Iron acquisition by bacterial pathogens is critical for their survival and virulence within the host. Heme represents a viable source of iron by which pathogens overcome the limited iron availability and establish infection. Over the past decade several new paradigms in bacterial heme degradation have been identified. Herein, we will briefly discuss the mechanisms by which bacterial pathogens acquire and utilize heme with a particular focus on the three major classes of heme-degrading enzymes: the canonical heme oxygenases (HO), the non-canonical HOs, and the class C radical SAM methyl transferases.
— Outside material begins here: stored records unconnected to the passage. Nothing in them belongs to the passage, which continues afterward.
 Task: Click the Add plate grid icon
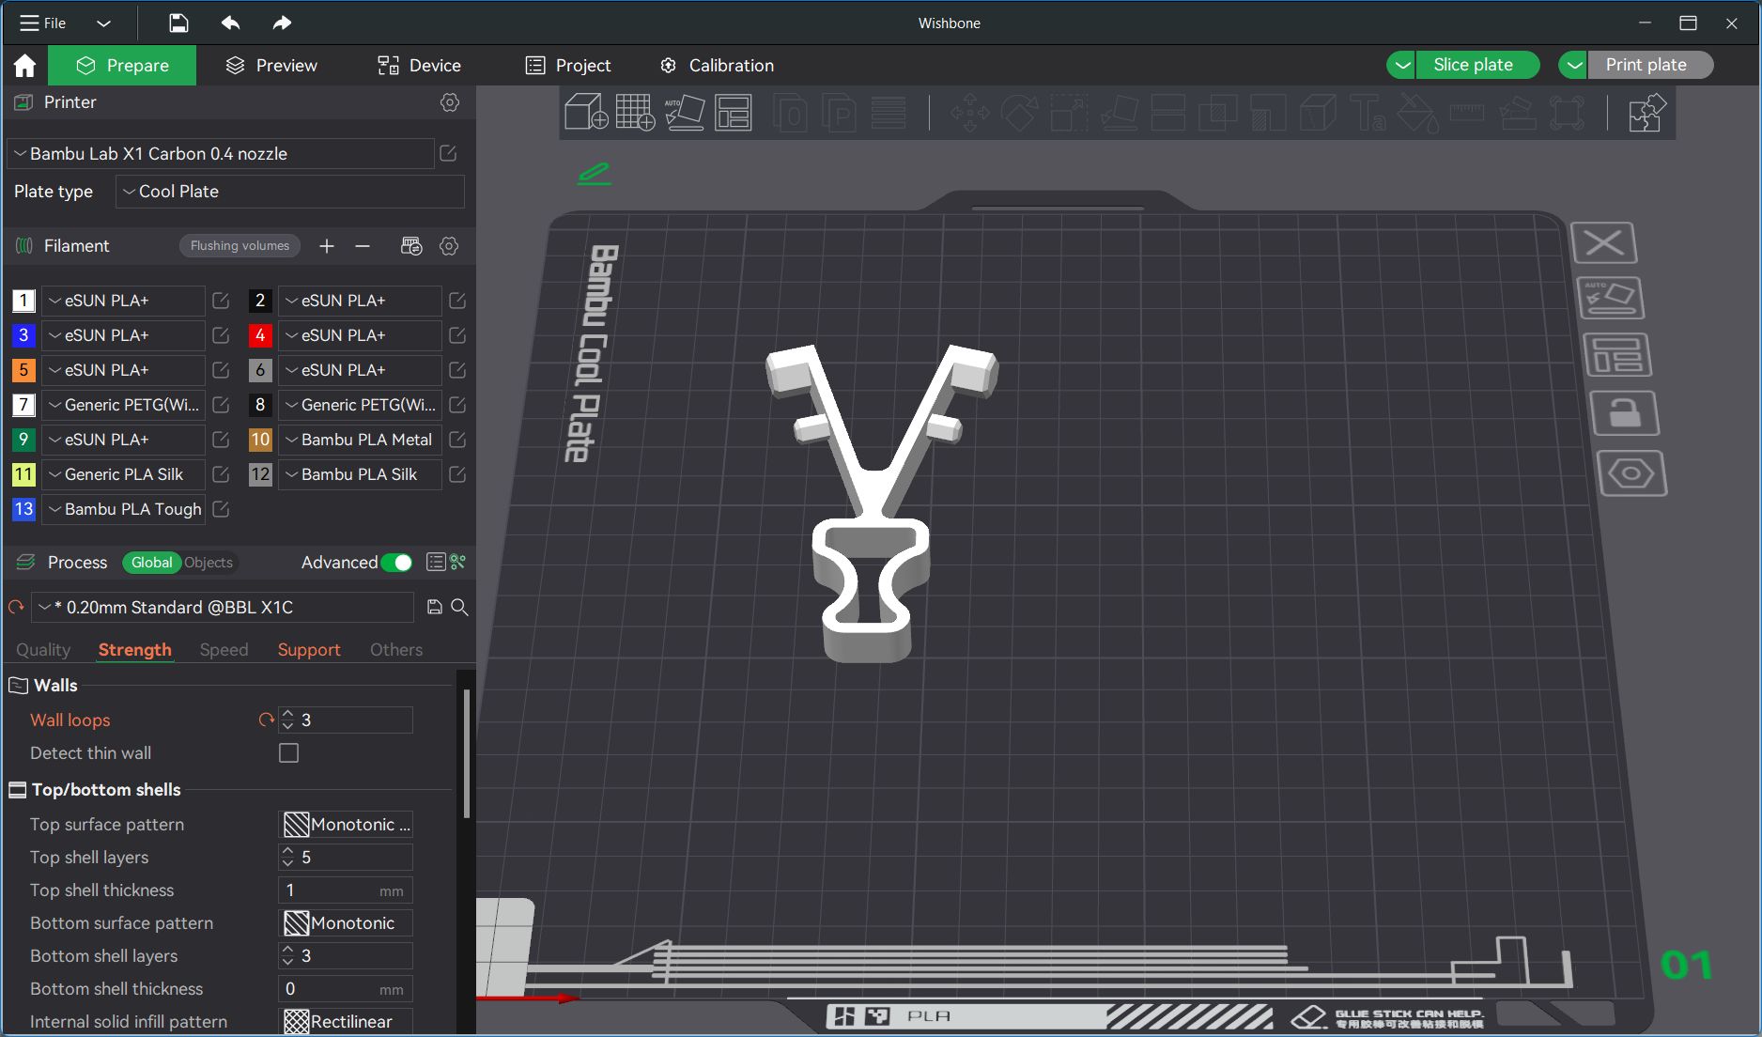635,113
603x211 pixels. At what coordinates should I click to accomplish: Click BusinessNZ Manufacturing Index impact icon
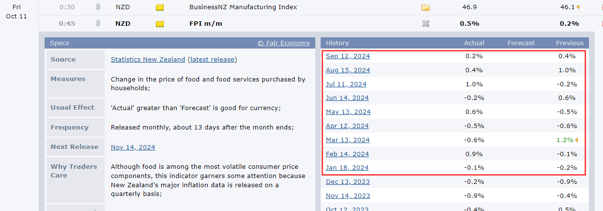pyautogui.click(x=160, y=7)
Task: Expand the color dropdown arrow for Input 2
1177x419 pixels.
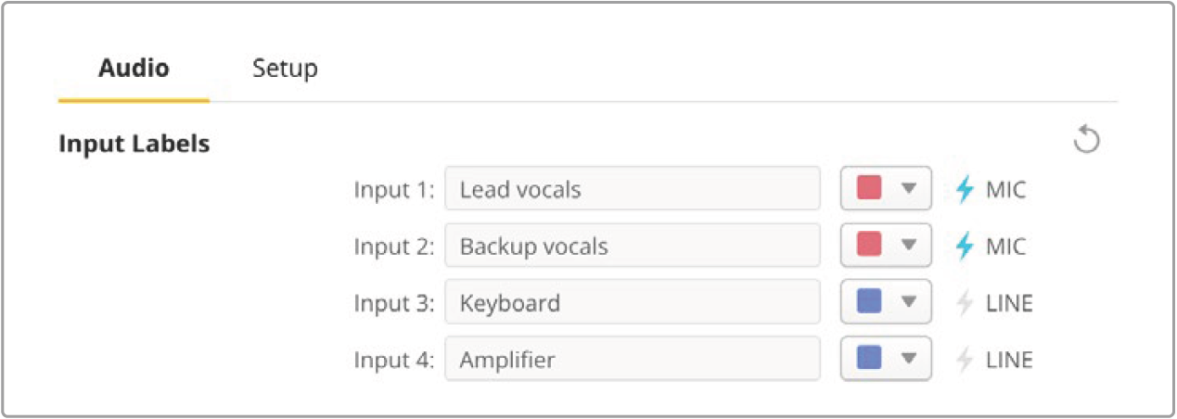Action: (909, 246)
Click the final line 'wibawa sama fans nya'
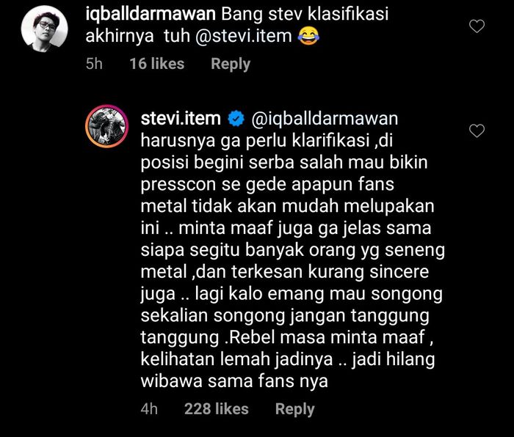This screenshot has height=437, width=514. 234,381
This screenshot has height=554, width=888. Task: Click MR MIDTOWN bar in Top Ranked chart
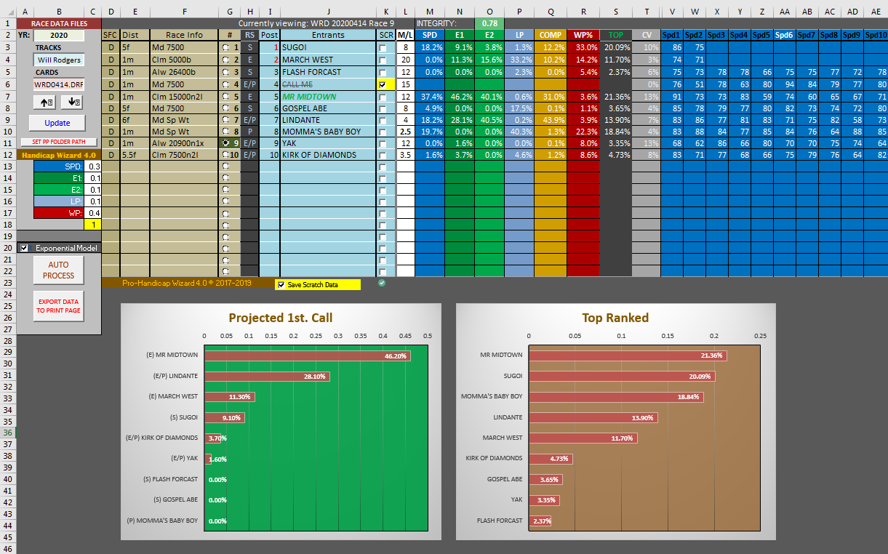pyautogui.click(x=627, y=356)
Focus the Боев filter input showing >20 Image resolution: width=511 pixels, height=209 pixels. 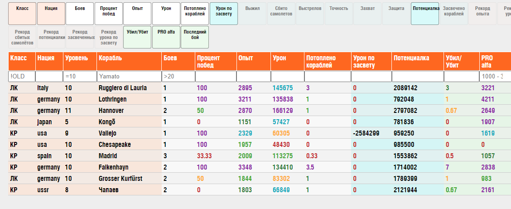pos(178,76)
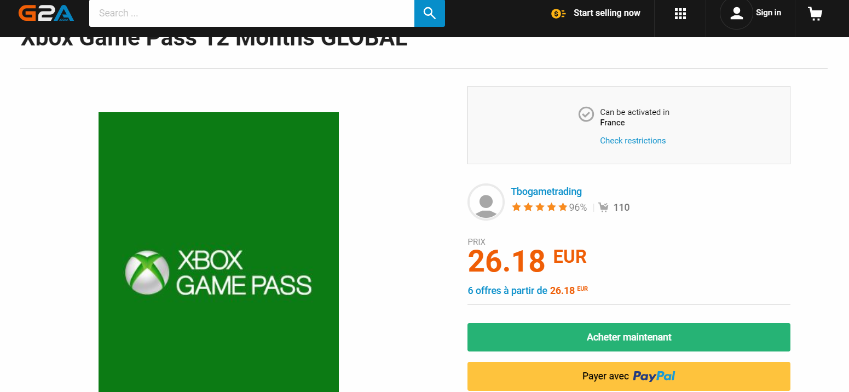
Task: Click the Acheter maintenant button
Action: (629, 337)
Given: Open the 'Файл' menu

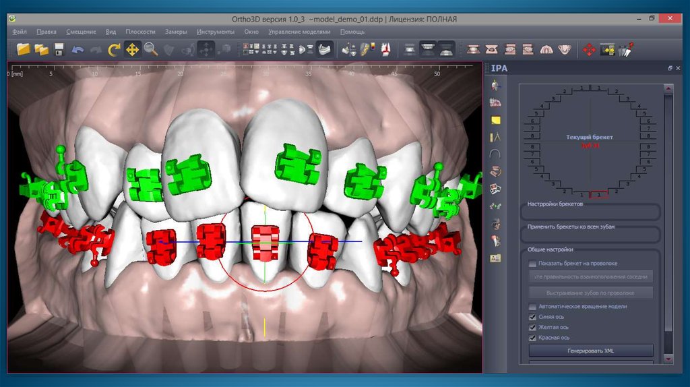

The canonical HO enzymes typified by the gram-negative pathogens Pseudomonas aeruginosa and Neisseriae meningitidis were shown to be structurally and mechanistically similar to the eukaryotic HO enzymes. In contrast, the non-canonical HOs of the gram-positive pathogen Staphylococcus aureus and Mycobacterium tuberculosis have a distinct ferredoxin-like structural fold and extreme heme ruffling that gives rise to alternate heme metabolites. Enteric pathogens such as E. coli O157:H7 and Vibrio cholera encode a heme-dependent radical SAM methyl transferase that opens the porphyrin ring in an oxygen-independent manner essential in the anoxic environment of the gut. All three classes of heme-degrading enzymes provide an advantage for survival within the host, while also yielding metabolites that play a role in bacterial adaptation and virulence. Therefore, a complete understanding of the distinct mechanisms of heme degradation and the role of the unique heme metabolites will provide a platform for the development of antibacterial strategies targeting heme catabolism.